Wednesday, October 03, 2012

LIFE WITHOUT INFLAMATION
How to know you have inflamation--
    A simple test called C reactive protein in blood is raised.
INFLAMATION -GOOD-BAD-UGLY
Everyone who has had a sore throat, rash, hives, or a sprained ankle knows about inflammation. These are normal and appropriate responses of the immune — your body’s defense system — to infection and trauma. This kind of inflammation is good. We need it to survive — to help us determine friend from foe. The trouble occurs when that defense system runs out of control, like a rebel army bent on destroying its own country. Many of us are familiar with an overactive immune response and too much inflammation. It results in common conditions like allergies, rheumatoid arthritis, autoimmune disease, and asthma. This is bad inflammation, and if it is left unchecked it can become downright ugly. What few people understand is that hidden inflammation run amok is at the root of all chronic illness we experience—conditions like heart disease, obesity, diabetes, dementia, depression, cancer, and even autism. A study of a generally “healthy” elderly population found that those with the highest levels of C-reactive protein and interleukin 6 (two markers of systemic inflammation) were 260% more likely to die during the next 4 years. The increase in deaths was due to cardiovascular and other causes. 
CAUSES OF INFLAMATION-
* Poor diet—mostly sugar, refined flours, processed foods, and inflammatory fats such as trans and saturated fats
* Lack of exercise
* Stress
* Hidden or chronic infections with viruses, bacteria, yeasts, or parasites
* Hidden allergens from food or the environment
* Toxins such as mercury and pesticides
* Mold toxins and allergens



7 Steps to Living an Anti-inflammatory Life
So once you have figured out the causes of inflammation in your life, gotten rid of them, the next step is to keep living an anti-inflammatory lifestyle. But how do you do that?
Here is what I recommend. It’s a disarmingly simple but extraordinarily effective way to achieve UltraWellness:
1. Whole Foods - Eat a whole foods, high-fiber, plant-based diet, which is inherently anti-inflammatory. That means choosing unprocessed, unrefined, whole, fresh, real foods, not those full of sugar and trans fats and low in powerful anti-inflammatory plant chemicals called phytonutrients.
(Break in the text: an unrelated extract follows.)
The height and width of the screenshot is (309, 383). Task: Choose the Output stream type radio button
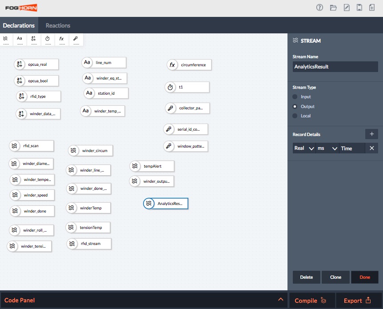coord(295,107)
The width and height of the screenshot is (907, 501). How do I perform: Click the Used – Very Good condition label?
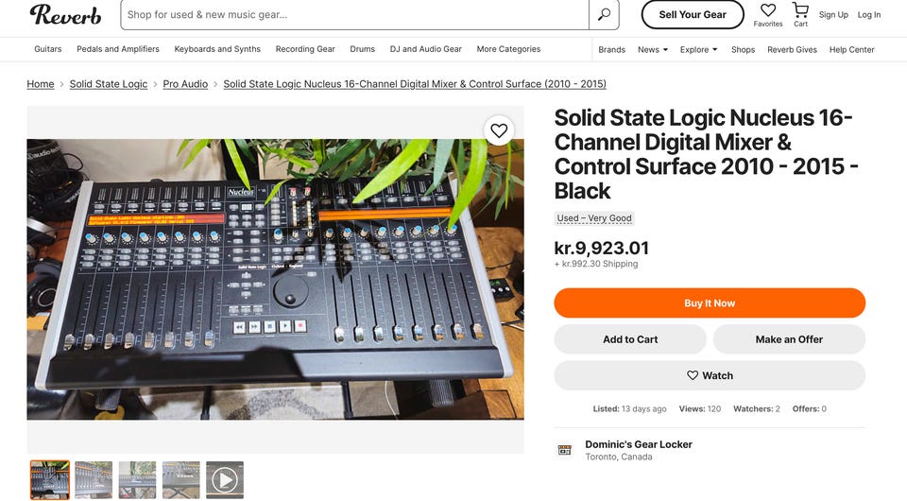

2. Healthy Fats – Give yourself an oil change by eating healthy monounsaturated fats in olive oil, nuts and avocadoes, and getting more omega-3 fats from small fish like sardines, herring, sable, and wild salmon.
3. Regular Exercise – Mounting evidence tells us that regular exercise reduces inflammation. It also improves immune function, strengthens your cardiovascular systems, corrects and prevents insulin resistance, and is key for improving your mood and erasing the effects of stress. In fact, regular exercise is one among a small handful of lifestyle changes that correlates with improved health in virtually ALL of the scientific literature. So get moving already!
4. Relax - Learn how to engage your vagus nerve by actively relaxing. This powerful nerve relaxes your whole body and lowers inflammation when you practice yoga or meditation, breathe deeply, or even take a hot bath.
5. Avoid Allergens - If you have food allergies, find out what you’re allergic to and get stop eating those foods—gluten and dairy are two common culprits.
6. Heal Your Gut - Take probiotics to help your digestion and improve the balance of healthy bacteria in your gut, which reduces inflammation.
7. Supplement - Take a multivitamin/multimineral supplement, fish oil, and vitamin D, all of which help reduce inflammation.
Taking this comprehensive approach to inflammation and balancing your immune system addresses one of the most important core systems of the body.
In the future, medicine may no longer have specialties like cardiology or neurology or gastroenterology, but new specialists like “inflammologists”.
But by understanding these concepts and core systems that are the basis of healthy living now, you don’t have to wait.